____ Given data
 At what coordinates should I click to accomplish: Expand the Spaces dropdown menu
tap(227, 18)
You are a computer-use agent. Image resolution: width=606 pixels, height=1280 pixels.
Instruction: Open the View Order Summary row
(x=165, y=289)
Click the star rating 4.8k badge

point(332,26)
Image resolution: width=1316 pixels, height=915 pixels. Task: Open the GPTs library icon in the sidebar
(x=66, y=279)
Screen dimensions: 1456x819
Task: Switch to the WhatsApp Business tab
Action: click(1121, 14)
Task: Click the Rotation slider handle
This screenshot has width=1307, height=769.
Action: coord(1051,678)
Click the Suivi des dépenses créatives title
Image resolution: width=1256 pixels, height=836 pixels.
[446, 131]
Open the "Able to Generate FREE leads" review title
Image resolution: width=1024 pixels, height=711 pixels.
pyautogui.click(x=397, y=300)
________
» Job
Rewrite the entire listing above, substituting "Select" for every occurrence of "Open" and keeping everything else the same.

» Result
 At what coordinates should I click to accomplish: Expand the Spaces dropdown menu
tap(227, 18)
You are a computer-use agent. Image resolution: width=606 pixels, height=1280 pixels.
Instruction: Select the View Order Summary row
(x=165, y=289)
Click the star rating 4.8k badge

point(332,26)
Image resolution: width=1316 pixels, height=915 pixels. Task: Select the GPTs library icon in the sidebar
(x=66, y=279)
Screen dimensions: 1456x819
Task: Switch to the WhatsApp Business tab
Action: click(1121, 14)
Task: Click the Rotation slider handle
This screenshot has width=1307, height=769.
Action: coord(1051,678)
Click the Suivi des dépenses créatives title
Image resolution: width=1256 pixels, height=836 pixels.
[446, 131]
Select the "Able to Generate FREE leads" review title
Image resolution: width=1024 pixels, height=711 pixels.
pyautogui.click(x=397, y=300)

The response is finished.